= Beginning of Section =

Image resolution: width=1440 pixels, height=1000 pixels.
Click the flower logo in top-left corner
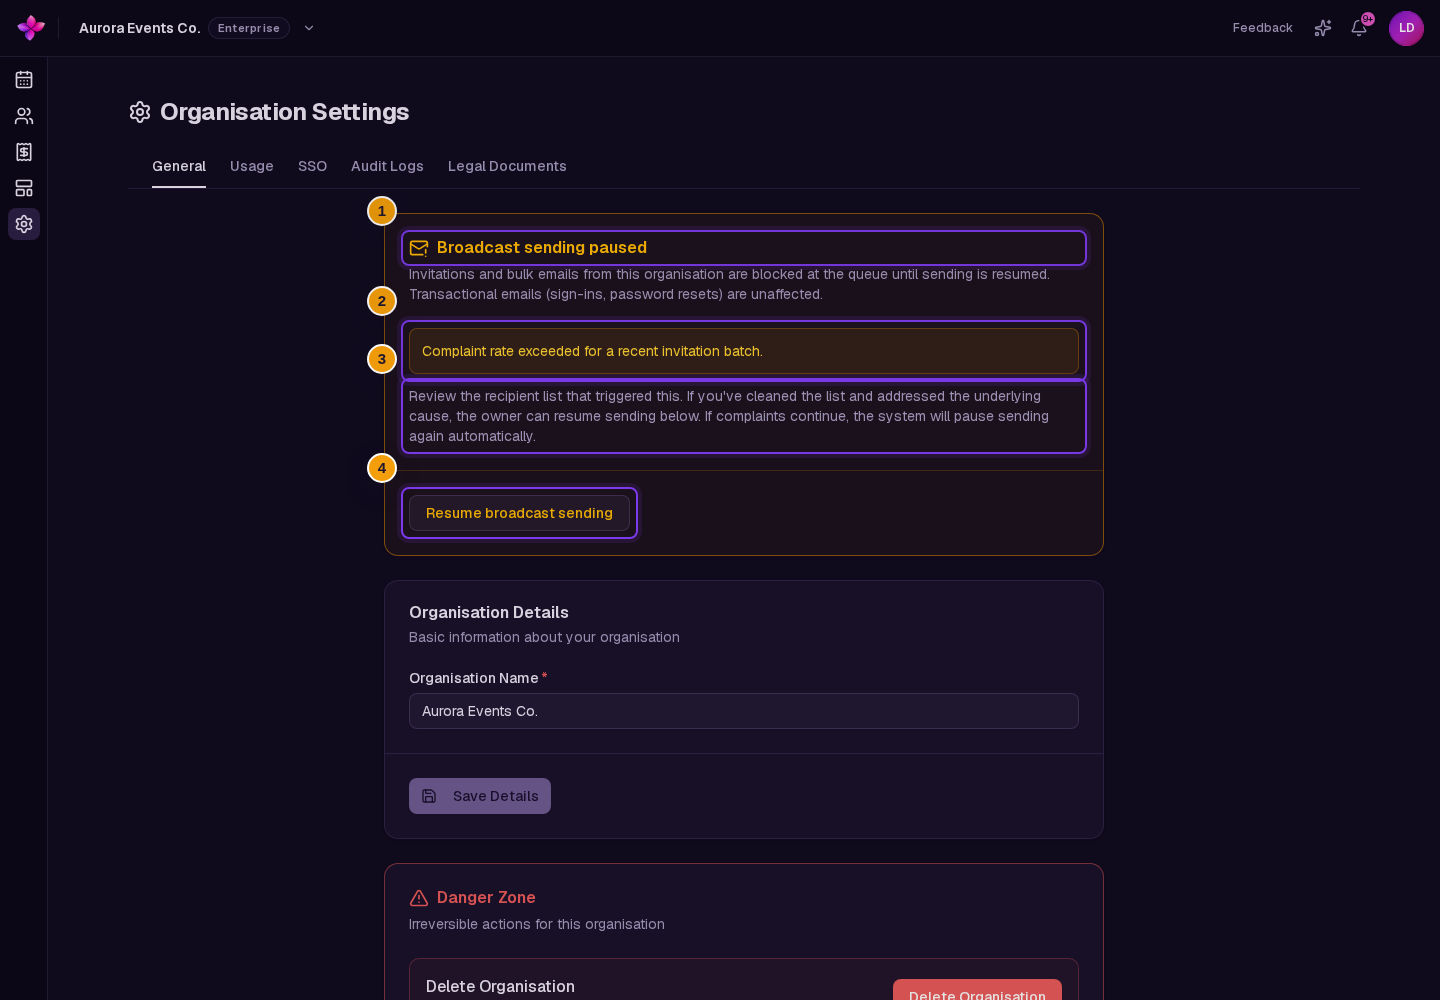tap(31, 28)
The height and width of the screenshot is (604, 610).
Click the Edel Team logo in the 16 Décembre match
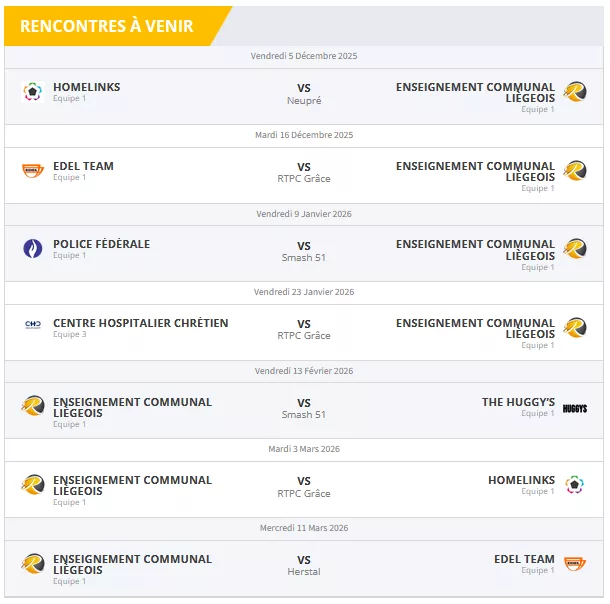pyautogui.click(x=32, y=171)
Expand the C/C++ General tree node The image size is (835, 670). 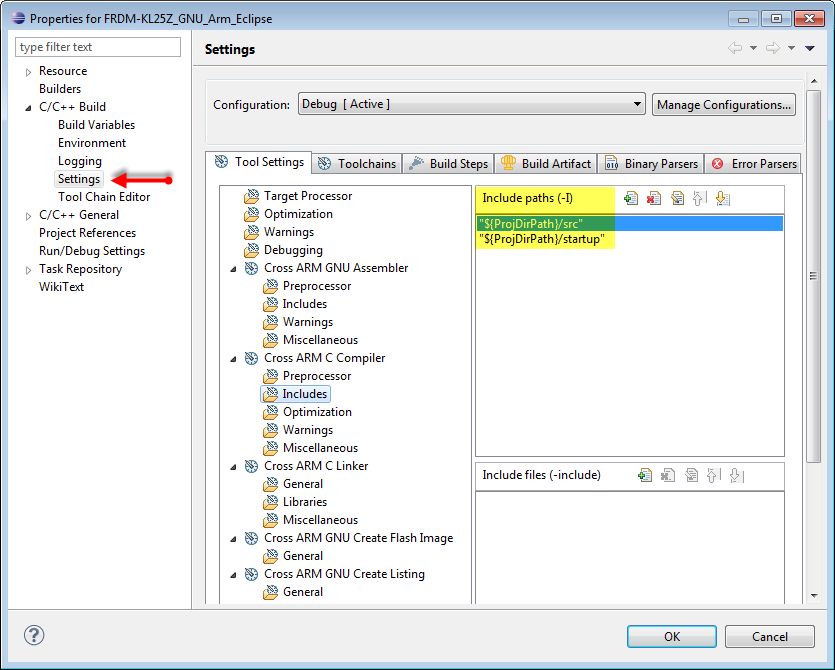coord(28,215)
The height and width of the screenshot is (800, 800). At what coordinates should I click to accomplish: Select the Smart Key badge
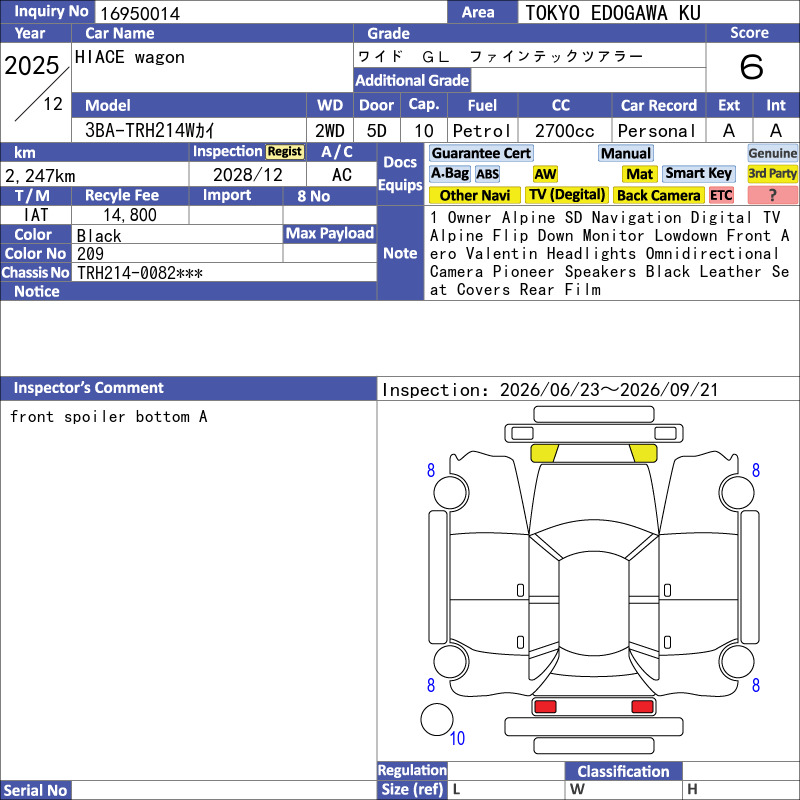(698, 174)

= End of Section =

• Problem to solve:
The required answer is an exact copy of the lines from the one containing "The height and width of the screenshot is (800, 800)." through the last line of the material, with the pictures removed.

• Solution to the problem:
The height and width of the screenshot is (800, 800). At what coordinates should I click to accomplish: Select the Smart Key badge
(698, 174)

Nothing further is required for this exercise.